• Directions: Copy out the lines word for word, starting with the very first line and going on through the line that contains "[x=63, y=84]", both included.

----

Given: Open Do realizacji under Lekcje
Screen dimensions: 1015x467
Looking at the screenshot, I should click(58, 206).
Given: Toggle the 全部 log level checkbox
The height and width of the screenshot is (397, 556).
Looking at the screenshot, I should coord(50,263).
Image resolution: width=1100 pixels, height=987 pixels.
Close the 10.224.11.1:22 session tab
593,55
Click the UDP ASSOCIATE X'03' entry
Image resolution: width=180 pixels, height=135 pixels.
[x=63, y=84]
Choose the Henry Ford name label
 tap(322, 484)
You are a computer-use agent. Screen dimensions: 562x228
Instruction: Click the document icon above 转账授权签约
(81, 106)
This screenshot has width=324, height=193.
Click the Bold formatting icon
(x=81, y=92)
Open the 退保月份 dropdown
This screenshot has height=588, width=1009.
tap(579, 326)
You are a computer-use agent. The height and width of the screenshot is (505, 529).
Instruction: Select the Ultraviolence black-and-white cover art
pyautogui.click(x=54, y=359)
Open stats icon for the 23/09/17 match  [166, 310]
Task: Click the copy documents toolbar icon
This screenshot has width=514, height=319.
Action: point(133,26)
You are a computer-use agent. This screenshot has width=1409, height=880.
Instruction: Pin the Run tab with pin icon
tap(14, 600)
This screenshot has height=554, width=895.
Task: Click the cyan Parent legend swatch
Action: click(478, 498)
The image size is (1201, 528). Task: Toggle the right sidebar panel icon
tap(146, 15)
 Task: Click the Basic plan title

----

• Exercise solution:
Given: Open Do realizacji under Lekcje
Screen dimensions: 1015x467
Looking at the screenshot, I should click(58, 206).
Given: Toggle the 全部 log level checkbox
The height and width of the screenshot is (397, 556).
Looking at the screenshot, I should coord(50,263).
Image resolution: width=1100 pixels, height=987 pixels.
Close the 10.224.11.1:22 session tab
593,55
Click the UDP ASSOCIATE X'03' entry
Image resolution: width=180 pixels, height=135 pixels.
[x=63, y=84]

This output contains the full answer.